Sports Gambling Laws Revisited
This time around, the sports leagues are going to have a harder argument to make. For one, sports gambling already exists in four U.S. states. Sports betting in those states hasn’t harmed the leagues in 22 years since the PASPA was passed. It would be hard to argue that New Jersey would present a mortal danger to pro football, baseball, or basketball. The lawyers have to argue that New Jersey would be a bad precedent, but it’s hard to say why Nevada, Oregon, Montana, or Delaware is any more deserving of the right to have sportsbooks than any other state.
Before, the sports associations could argue that New Jersey was directly challenging a federal law. Now, New Jersey isn’t challenging federal law, but simply overlooking activity which isn’t illegal according to New Jersey laws.
Raymond Lesniak Comments
State Senator Raymond Lesniak has been a leader on the gambling issue for years, and he championed the latest sports gambling bill in the New Jersey legislature. He added, “This will help clear away the legal obstacles and provide a clear path to finally bringing sports betting to New Jersey. And it couldn’t happen at a more important time. It will be a lifeline to Atlantic City casinos and for the horse racing industry, creating jobs and economic opportunities that will serve the city and the state for years to come. Sports betting is now much closer to a reality in New Jersey.”

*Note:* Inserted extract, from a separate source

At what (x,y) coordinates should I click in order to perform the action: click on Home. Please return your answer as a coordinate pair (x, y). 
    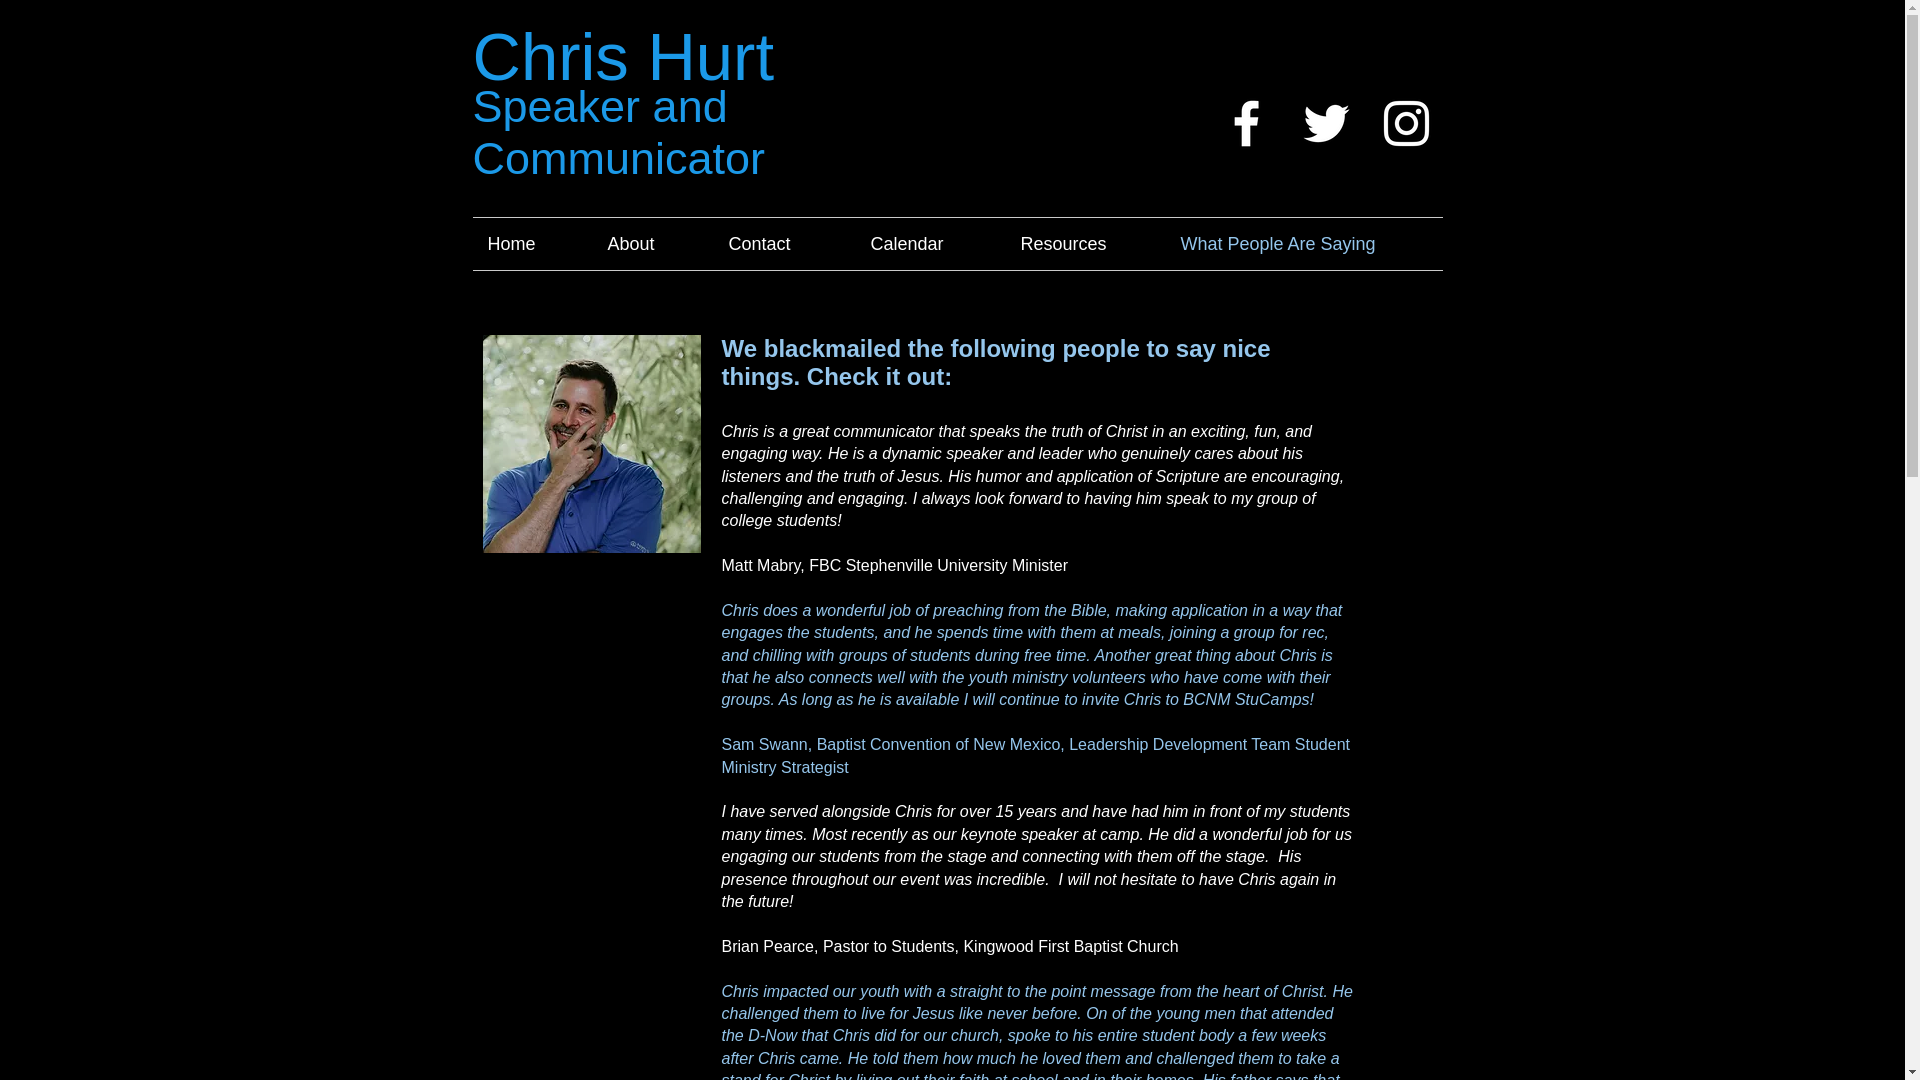
    Looking at the image, I should click on (532, 244).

Why Sportsbooks Are Needed
New Jersey’s gambling industry desperately needs an influx of cash. Four of Atlantic City’s twelve casinos have closed this year, with a fifth ready to fold in the coming weeks. Sports gambling could not only save the final seven casinos, but it could be part of a general turnaround of the gaming industry in the state. New Jersey’s leaders also have tried legalized online gambling to help the moribund land-based industry, while they are considering legalized online skill games.